Posts in category 'blogmas'

  • Blogmas 2022

    A statement of intent about Blogmas 2022.

    So looking back, once again I see a sad dearth of long-form posts here in this little backwater part of the Internet. In fact, sadly, the last “real” post I wrote was my review for Circe back in late November!

    Now, that’s not to say I haven’t written a fair bit. Most recently my blog has turned into a collection microfiction posts thanks to my discovering the MastoPrompt hashtag on Mastodon.

    But, just like last year, I’m once again taking an extended break over Christmas–this time two weeks plus a week of skiing!–and I wanted to use some of that time to do a little writing. And given this is the second year in a row, I’m now formally declaring the yearly tradition of Blogmas around here!

    Last year I wrote a whole series of posts around the various systems and institutions that we previously took for granted, and that COVID so seriously disrupted that we could no longer ignore them. This year I’m not going to claim to have quite the same thematic through-line, but I expect I’ll revisit some of those past topics a year later. In particular, going back to revisit topics like misinformation and inflation seem worth doing given the events of the past year.

    In addition, recent news in the worlds of crypto and Twitter have me thinking more and more about Chesterton’s Fence and the dark sides of disrupting the status quo, and I’d like to explore that topic a bit.

    Beyond that, I might finally dip my toe into writing a bit about my profession, an area I’ve traditionally stayed away from. This past year we’ve had to really lean into remote work, and that has significantly changed the way I do my job, particularly where people management is concerned, and that feels like fertile ground for exploration.

    So that’s it. That’s the plan. And I have thirteen days to do it! We’ll see how far I get between naps, Christmas movies, and playing games on the Steam Deck…

  • Grappling with Supply Chains

    The fifth entry in my Blogging for the Holidays series, some thoughts on how the pandemic has exposed the cogwheels of the economy.

    I’m going to preface this post by noting the obvious: I am not a trained economist or anything like that. While I do cover some of the nuts and bolts of the supply chain crisis as I understand it, I have no doubt there’s much I’m misrepresenting and even more I’m missing outright.

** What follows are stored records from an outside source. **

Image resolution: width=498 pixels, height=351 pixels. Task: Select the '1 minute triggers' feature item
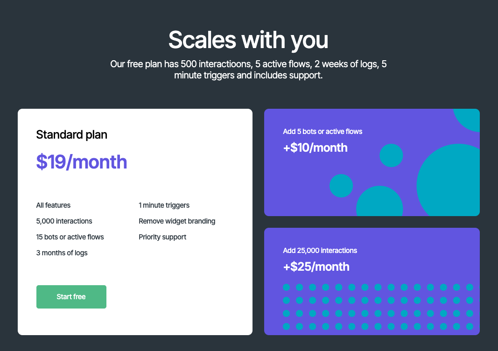[x=164, y=205]
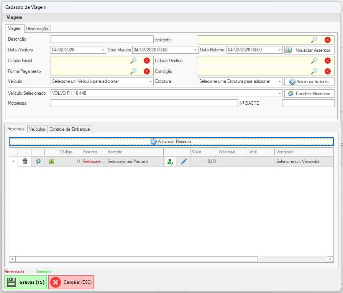This screenshot has height=293, width=343.
Task: Click the Emitente search magnifier icon
Action: (314, 40)
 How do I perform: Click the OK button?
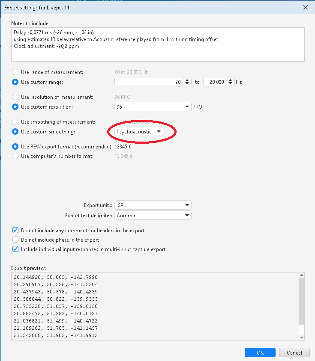coord(260,353)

    Now, with all that said, I’m gonna dive right in and hope I don’t get anything egregiously wrong. So, without further adieu…

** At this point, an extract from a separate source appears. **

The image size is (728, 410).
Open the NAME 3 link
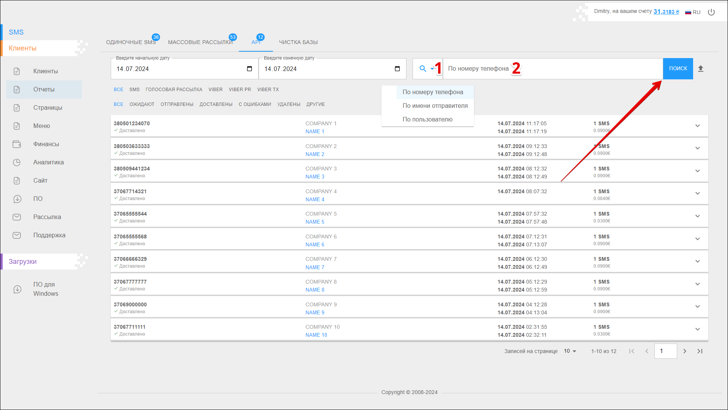[x=315, y=177]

    Growing up in a place like Alberta, you’re never really that far from the agricultural sector. But, as a born and bred city boy from the bustling metropolis that is Edmonton, it’s not unusual to hear someone lament that folks really should have a better understanding of where their food comes from.

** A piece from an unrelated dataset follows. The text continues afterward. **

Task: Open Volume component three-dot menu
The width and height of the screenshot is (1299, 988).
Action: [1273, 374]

    And I can’t help but agree!

    Food is one of those many things many of us take for granted. If you’ve grown up in some of the more privileged places in the world (and there are plenty that are far less fortunate), it’s pretty normal to walk into a grocery story and just expect to find a huge range of products at affordable prices, many sourced from all over the world.

    But it isn’t until times of crisis–usually a natural disaster of some kind–that we actually spend any time thinking about how that food travels from farm to grocery story to plate.

    Oddly, I’ve rarely had that conversation about any other products that feature in our day to day lives. Until recently, who among us had spent any time wondering how our television or engine block or framing lumber ended up in our possession?

    But, as with so many things, the pandemic has opened our eyes, forcing us to face these complex, interconnected systems that govern so much of our lives.